*** Block opens ***
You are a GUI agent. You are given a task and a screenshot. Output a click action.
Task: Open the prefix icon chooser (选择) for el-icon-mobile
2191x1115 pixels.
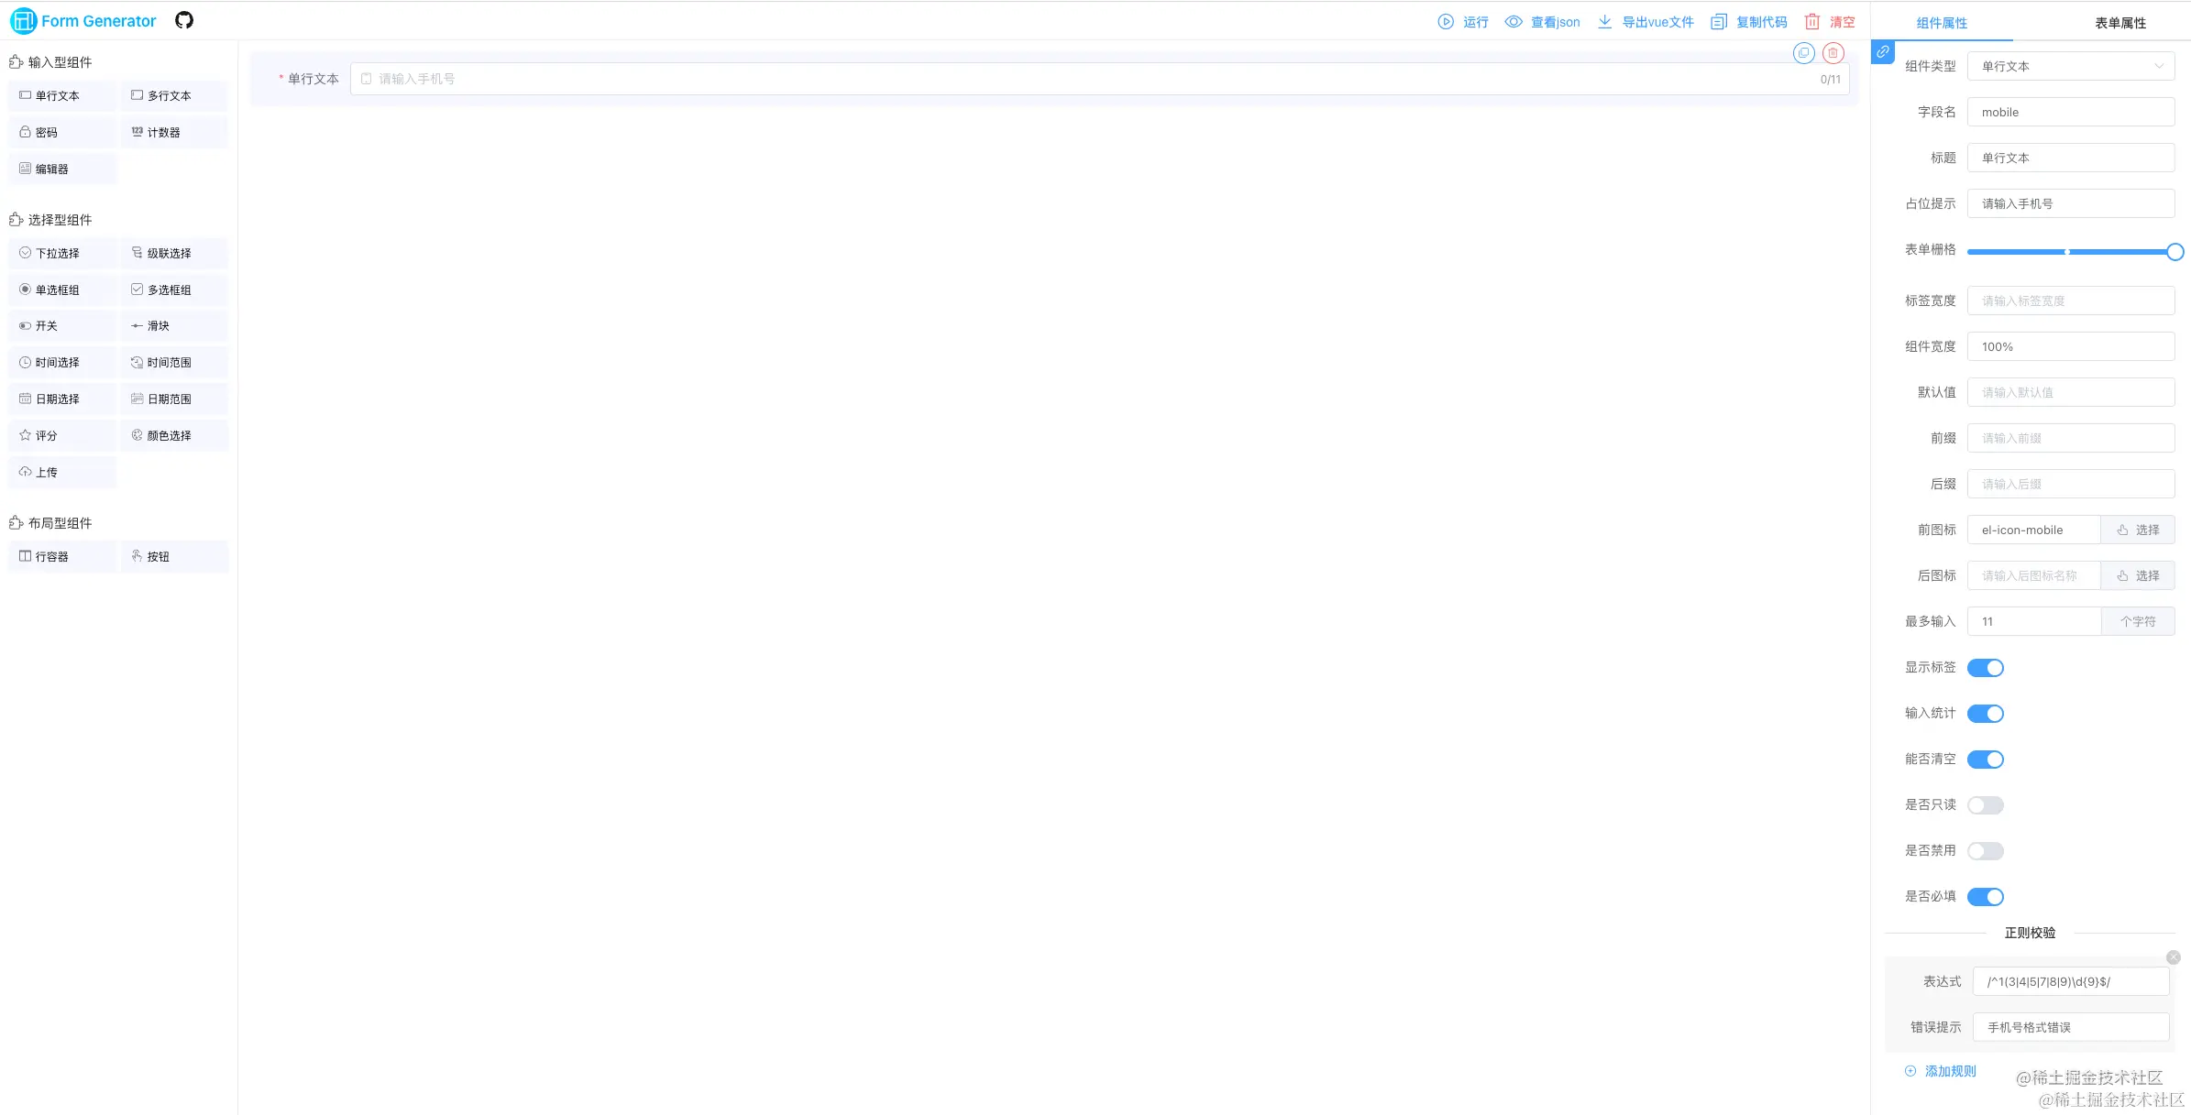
*** Block closes ***
*** Block opens ***
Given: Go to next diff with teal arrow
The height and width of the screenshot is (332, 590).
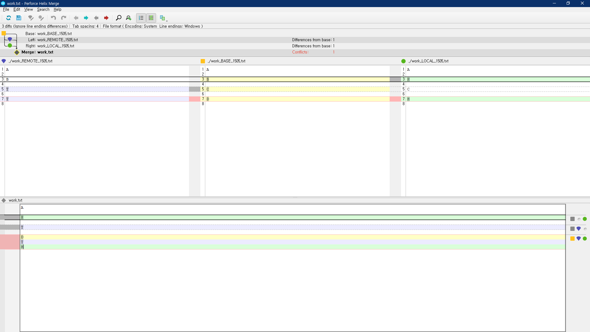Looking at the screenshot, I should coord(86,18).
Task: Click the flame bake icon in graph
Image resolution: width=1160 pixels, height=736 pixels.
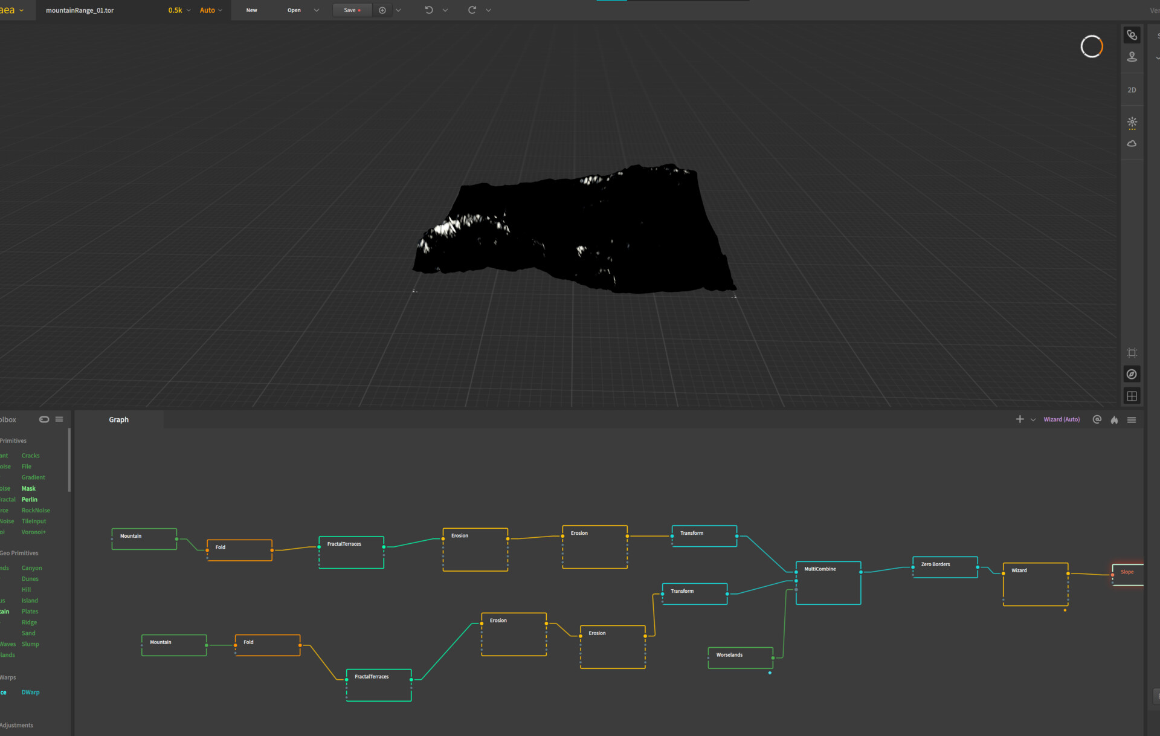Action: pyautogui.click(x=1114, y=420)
*** Block closes ***
### [WHAT TO DO]
Wherever a line in the entries above holds "icon", copy that line.

### [RESULT OF THIS EXERCISE]
Task: Open the prefix icon chooser (选择) for el-icon-mobile
Task: Click the flame bake icon in graph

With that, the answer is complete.